Software-related vectors

  • Definition: all attacks which exploit software flaws.
  • Example: Mirai.
  • Access: chiefly local via the network to which the target is connected, but occasionally remote if the target is accessible via the Internet.
  • Targets: in most cases, the equipment is the real target but sometimes it’s only a machine which will be used as a springboard and from which a lateral movement may be performed.
  • Impact: industrial sabotage, data corruption, extraction of information, springboard for lateral movement.

Human vectors

  • Definition: all attacks using or targeting an individual, by e-mail but also simply by telephone.
  • Examples: fake president fraud, WannaCry
  • Access: remote.
  • Targets: staff (or subcontractors) of targeted industrial companies are generally only an entry point and not an end in themselves. It is the company itself which is ultimately targeted by this type of attack.
  • Impact: extraction of information (reconnaissance phase), springboard for lateral movement; corruption of the person’s computer.

Physical vectors

  • Definition: all attacks targeting physical equipment.
  • Example: Stuxnet (USB).
  • Access: local.
  • Targets: in most cases, the targeted equipment is the real target, but sometimes this is only a machine which will be used as a springboard for a lateral movement.
  • Impact: corruption of the equipment, industrial sabotage, springboard for lateral movement.

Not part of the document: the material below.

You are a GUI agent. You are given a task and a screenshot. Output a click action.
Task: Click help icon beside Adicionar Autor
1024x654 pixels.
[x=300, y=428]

The new cybersecurity challenges facing the factory in the future

The use of “digital twins” – the dynamic software models of a process, a product or a service using IoT connections and often connected to the cloud - is a typical example of the new vulnerability risks facing the factory of the future. To keep pace with the increasing levels of connectivity in industrial environments, security must be increasingly planned upstream, at the design stage for connected machines and IoT items. This trend has seen the growth of the Security-by-Design and Cybersecurity-by-Design concepts.

In view of the wide spectrum of attack vectors, the security system of an ICS must not neglect any of these attack categories and must not overlook any of its own potential flaws.